DESCRIPTION OF THE TASK:
Find the word "Given" in the records and copy every line where it occurs.

Data records:
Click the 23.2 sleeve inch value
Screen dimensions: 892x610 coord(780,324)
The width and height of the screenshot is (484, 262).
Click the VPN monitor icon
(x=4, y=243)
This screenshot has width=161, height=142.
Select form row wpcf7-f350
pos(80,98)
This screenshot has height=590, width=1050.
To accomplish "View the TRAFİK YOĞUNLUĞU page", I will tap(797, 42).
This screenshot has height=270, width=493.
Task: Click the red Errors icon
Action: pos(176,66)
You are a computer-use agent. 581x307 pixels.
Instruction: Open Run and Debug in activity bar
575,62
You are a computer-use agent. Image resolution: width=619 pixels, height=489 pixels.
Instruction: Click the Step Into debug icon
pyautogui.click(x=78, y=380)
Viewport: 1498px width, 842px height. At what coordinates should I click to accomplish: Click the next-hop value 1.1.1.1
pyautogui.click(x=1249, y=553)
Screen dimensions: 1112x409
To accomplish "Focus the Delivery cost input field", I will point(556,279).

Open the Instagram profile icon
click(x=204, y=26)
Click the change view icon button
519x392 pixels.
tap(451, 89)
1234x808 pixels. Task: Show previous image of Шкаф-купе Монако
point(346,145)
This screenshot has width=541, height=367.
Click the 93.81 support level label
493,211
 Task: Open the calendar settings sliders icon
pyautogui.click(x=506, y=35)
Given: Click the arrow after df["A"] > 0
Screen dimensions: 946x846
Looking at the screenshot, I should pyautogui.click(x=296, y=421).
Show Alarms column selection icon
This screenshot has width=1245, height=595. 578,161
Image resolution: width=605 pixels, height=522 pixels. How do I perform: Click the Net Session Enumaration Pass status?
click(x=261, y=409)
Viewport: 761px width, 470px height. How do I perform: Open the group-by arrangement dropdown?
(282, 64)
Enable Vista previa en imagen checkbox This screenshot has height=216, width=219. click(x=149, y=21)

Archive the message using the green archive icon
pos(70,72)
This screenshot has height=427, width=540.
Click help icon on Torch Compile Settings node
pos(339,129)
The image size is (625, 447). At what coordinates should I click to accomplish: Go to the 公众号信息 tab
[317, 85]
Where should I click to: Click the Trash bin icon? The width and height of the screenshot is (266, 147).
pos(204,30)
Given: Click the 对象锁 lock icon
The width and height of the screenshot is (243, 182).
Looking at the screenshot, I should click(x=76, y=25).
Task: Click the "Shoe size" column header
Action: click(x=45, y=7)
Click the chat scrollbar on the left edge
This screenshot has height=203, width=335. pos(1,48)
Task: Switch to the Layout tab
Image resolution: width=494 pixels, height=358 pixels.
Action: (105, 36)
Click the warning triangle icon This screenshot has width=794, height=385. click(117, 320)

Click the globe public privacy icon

THE COMPLETED TASK:
Given: Click the arrow after df["A"] > 0
Given: Click the 对象锁 lock icon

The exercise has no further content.